Wednesday, October 16, 2013

Freedom is Relative

This may sound obvious, but it seems that whenever one speaks of freedom, it must be understood as freedom from something.

These thoughts are inspired in part by my Trinity professor and this letter by Charles DeKoninck:
http://www.scribd.com/doc/46162378/Letter-by-Charles-DeKoninck-to-Mortimer-Adler-1938

My professor, since the beginning of the year, has dropped hints here and there about the fundamental important of the notion of freedom. My first thought upon hearing this is to look into the Scriptures to see what freedom means there. In the Old Testament, it is freedom from slavery or from one's enemies. In the New Testament, it is freedom from sin and the things of this world. In both cases, it is a freedom from something for the sake of worshiping God. Every morning at prayer we say, "He has set us free from the hands of our enemies, free to worship him without fear, holy and righteous in his sight all the days of our life." And this seems to be the notion of freedom present throughout the Scriptures.

The question then comes of God's freedom. It is interesting that St Thomas does not set aside a quaestio for the consideration of God's freedom. This makes more sense though if we notice that the first 43 questions of the Summa consider God as he is in himself, i.e., from all eternity. Obviously we must begin with creatures in our understanding of goodness, perfection, life, love, and and so on. Yet from these many created realities, we come to understand more fully the one unchanging divine nature. So excluded from this section are any considerations of God as Lord, Creator, and as Free. God is certainly free, but what does this mean but free from the power of any creature? All creatures depend on him. The Psalm for evening prayer tonight is 139. This Psalm emphasizes the thoroughness of God's knowledge regarding his creatures:

O Lord, you search me and you know me,
you know my resting and my rising,
you discern my purpose from afar.
You mark when I walk or lie down,
all my ways lie open to you.


Before ever a word is on my tongue
you know it, O Lord, through and through.
Behind and before you besiege me,
your hand ever laid upon me.
Too wonderful for me, this knowledge,
too high, beyond my reach.


This knowledge referred to by the Psalm is that God knows even those things that depend on human freedom. Going on, the Psalmist talks more about how all of our actions are known by him, "written in his book."

Already you knew my soul,
my body held no secret from you
when I was being fashioned in secret
and molded in the depths of the earth.
Your eyes saw all my actions,
they were all of them written in your book,
every one of my days was decreed
before one of them came into being.


To me, how mysterious your thoughts,
the sum of them not to be numbered!
If I count them, they are more than the sand;
to finish, I must be eternal, like you.


So whatever kind of freedom man has, it seems that we never have a freedom from God, in the sense that we are apart from him in a way that allows to do what we otherwise could not. Truly all of our freedom is from God insofar as he makes us free, but only insofar as he makes us free from sin and from attachment to creatures. Now some will hear this and think that God is being violent or forceful, but this is comes from thinking of God as a creature or as something else opposed to our happiness. Other cases of the higher leading the lower make clear that the lower is elevated by this. The soul/will/mind moves the body--if it didn't, the body would lie in a heap. The parent moves/feeds/changes the child and this leads to the health and benefit of the child. God does more, far more, and for every creature, and the only ones that in some way can turn away from this are men and angels. Yet even they do not escape God altogether, for the Lord orders all things sweetly and he will dispose even sin unto his glory. Jesus Christ manifests his glory most brilliantly in freeing us from sin.

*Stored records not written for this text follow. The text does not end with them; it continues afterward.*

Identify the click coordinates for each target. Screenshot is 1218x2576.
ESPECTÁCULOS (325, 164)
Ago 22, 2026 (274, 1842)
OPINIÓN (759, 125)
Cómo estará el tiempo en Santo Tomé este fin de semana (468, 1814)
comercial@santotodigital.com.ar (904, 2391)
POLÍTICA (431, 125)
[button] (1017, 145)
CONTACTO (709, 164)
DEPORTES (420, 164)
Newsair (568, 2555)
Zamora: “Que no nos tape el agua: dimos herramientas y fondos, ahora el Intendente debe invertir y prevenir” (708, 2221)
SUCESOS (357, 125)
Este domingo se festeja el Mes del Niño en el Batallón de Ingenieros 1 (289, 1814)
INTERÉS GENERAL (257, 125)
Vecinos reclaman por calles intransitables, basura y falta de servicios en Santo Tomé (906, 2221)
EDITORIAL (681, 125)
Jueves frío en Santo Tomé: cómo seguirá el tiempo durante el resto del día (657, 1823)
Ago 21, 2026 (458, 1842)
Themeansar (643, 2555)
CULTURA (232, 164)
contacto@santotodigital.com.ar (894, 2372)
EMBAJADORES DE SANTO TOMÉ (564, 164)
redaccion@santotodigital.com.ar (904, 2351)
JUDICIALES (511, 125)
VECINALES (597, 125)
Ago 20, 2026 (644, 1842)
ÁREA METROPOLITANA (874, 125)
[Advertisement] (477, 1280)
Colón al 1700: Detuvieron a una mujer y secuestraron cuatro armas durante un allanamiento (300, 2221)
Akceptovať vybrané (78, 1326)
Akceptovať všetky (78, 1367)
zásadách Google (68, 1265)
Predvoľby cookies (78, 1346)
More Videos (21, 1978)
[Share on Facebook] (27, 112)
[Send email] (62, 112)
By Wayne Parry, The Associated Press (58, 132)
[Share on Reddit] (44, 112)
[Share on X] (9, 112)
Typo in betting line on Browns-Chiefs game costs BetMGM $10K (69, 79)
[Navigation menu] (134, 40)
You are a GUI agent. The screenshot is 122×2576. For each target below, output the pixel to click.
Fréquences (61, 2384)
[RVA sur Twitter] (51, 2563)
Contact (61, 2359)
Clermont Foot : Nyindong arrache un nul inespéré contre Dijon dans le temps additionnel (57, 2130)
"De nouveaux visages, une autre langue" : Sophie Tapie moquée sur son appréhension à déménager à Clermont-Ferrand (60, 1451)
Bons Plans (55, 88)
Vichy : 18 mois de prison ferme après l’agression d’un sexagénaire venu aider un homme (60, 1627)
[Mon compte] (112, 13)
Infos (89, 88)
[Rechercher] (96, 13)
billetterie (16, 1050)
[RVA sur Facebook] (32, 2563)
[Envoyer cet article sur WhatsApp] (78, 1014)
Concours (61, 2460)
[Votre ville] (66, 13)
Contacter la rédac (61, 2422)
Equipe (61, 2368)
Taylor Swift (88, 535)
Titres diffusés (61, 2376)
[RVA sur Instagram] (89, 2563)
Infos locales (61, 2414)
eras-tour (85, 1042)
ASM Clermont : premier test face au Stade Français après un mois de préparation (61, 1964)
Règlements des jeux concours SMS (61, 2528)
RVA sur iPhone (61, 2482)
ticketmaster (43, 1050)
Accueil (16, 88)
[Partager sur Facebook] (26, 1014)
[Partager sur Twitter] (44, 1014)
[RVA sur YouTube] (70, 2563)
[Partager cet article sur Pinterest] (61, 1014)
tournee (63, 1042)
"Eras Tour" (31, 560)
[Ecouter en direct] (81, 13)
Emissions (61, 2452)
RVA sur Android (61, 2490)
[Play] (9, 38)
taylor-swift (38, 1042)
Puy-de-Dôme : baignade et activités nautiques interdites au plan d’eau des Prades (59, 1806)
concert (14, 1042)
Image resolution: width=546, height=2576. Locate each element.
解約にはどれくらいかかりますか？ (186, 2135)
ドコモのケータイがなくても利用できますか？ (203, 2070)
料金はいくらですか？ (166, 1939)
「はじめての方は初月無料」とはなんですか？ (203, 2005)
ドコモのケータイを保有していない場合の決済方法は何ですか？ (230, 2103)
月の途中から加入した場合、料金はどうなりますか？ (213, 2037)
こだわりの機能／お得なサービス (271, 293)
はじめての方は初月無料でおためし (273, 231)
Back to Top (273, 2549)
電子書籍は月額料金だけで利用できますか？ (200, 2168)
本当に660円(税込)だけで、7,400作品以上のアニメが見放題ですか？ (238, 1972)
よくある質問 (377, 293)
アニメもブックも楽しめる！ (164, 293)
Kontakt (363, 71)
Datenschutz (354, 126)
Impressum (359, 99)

I will have to go back to St Thomas and consider carefully what he says regarding freedom in the places where he talks about, especially when he talks about the freedom of God. One question that I always have is how it is that God freely creates? I had a brief post asking that earlier. It is at least certain to me that creation does not itself cause him to create it, i.e., nothing outside of him forces him to create. For then what is this thing that has a power over God? So no. But can it be said that God necessarily creates, though not necessitated from without? I don't like how it sounds, but I haven't yet seen the problem with it. Surely St Thomas considers this in various places as well. I'll post some findings later if I have time.

The DeKoninck letter has more interesting considerations of person, nature, incommunicability, and so on. That in God the Word proceeding is identical with the Son begotten is interesting. In the Old Testament, it was through begetting offspring that the promise was passed on; in the New Testament, it is through the preaching the word that men inherit the promise. This is all contained in God's interior life. Nature communicates itself. Knowledge is to have the other as other. So many things to consider.